(Collected data):
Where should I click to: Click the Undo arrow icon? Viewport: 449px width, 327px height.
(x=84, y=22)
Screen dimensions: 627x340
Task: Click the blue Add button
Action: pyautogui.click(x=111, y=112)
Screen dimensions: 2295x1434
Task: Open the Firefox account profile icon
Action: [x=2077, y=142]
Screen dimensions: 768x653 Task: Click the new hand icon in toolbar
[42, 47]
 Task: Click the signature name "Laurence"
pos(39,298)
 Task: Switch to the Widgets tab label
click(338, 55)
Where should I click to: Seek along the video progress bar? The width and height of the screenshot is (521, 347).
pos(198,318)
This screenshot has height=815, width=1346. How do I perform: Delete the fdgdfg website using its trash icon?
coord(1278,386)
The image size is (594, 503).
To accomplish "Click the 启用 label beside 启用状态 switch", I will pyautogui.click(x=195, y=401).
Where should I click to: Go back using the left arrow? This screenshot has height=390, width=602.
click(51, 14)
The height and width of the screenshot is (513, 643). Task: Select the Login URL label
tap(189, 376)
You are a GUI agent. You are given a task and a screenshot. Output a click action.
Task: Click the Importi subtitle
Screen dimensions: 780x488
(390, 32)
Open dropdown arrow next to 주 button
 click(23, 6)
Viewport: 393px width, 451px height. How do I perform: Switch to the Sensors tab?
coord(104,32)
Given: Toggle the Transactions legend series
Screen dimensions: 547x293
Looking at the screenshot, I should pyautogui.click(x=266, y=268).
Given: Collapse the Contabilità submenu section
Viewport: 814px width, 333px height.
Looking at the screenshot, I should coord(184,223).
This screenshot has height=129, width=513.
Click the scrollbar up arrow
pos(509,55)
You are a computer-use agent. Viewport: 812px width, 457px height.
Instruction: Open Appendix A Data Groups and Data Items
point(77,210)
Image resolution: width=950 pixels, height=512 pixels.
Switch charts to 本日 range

(To do): Express the lines above as a JSON list of strings, one string per line, leaving out blank lines.

(The response):
[
  "Where should I click to: Click the Undo arrow icon? Viewport: 449px width, 327px height.",
  "(x=84, y=22)",
  "Screen dimensions: 627x340",
  "Task: Click the blue Add button",
  "Action: pyautogui.click(x=111, y=112)",
  "Screen dimensions: 2295x1434",
  "Task: Open the Firefox account profile icon",
  "Action: [x=2077, y=142]",
  "Screen dimensions: 768x653 Task: Click the new hand icon in toolbar",
  "[42, 47]",
  " Task: Click the signature name \"Laurence\"",
  "pos(39,298)",
  " Task: Switch to the Widgets tab label",
  "click(338, 55)",
  "Where should I click to: Seek along the video progress bar? The width and height of the screenshot is (521, 347).",
  "pos(198,318)",
  "This screenshot has height=815, width=1346. How do I perform: Delete the fdgdfg website using its trash icon?",
  "coord(1278,386)",
  "The image size is (594, 503).",
  "To accomplish \"Click the 启用 label beside 启用状态 switch\", I will pyautogui.click(x=195, y=401).",
  "Where should I click to: Go back using the left arrow? This screenshot has height=390, width=602.",
  "click(51, 14)",
  "The height and width of the screenshot is (513, 643). Task: Select the Login URL label",
  "tap(189, 376)",
  "You are a GUI agent. You are given a task and a screenshot. Output a click action.",
  "Task: Click the Importi subtitle",
  "Screen dimensions: 780x488",
  "(390, 32)",
  "Open dropdown arrow next to 주 button",
  " click(23, 6)",
  "Viewport: 393px width, 451px height. How do I perform: Switch to the Sensors tab?",
  "coord(104,32)",
  "Given: Toggle the Transactions legend series",
  "Screen dimensions: 547x293",
  "Looking at the screenshot, I should pyautogui.click(x=266, y=268).",
  "Given: Collapse the Contabilità submenu section",
  "Viewport: 814px width, 333px height.",
  "Looking at the screenshot, I should coord(184,223).",
  "This screenshot has height=129, width=513.",
  "Click the scrollbar up arrow",
  "pos(509,55)",
  "You are a computer-use agent. Viewport: 812px width, 457px height.",
  "Instruction: Open Appendix A Data Groups and Data Items",
  "point(77,210)",
  "Image resolution: width=950 pixels, height=512 pixels.",
  "Switch charts to 本日 range"
]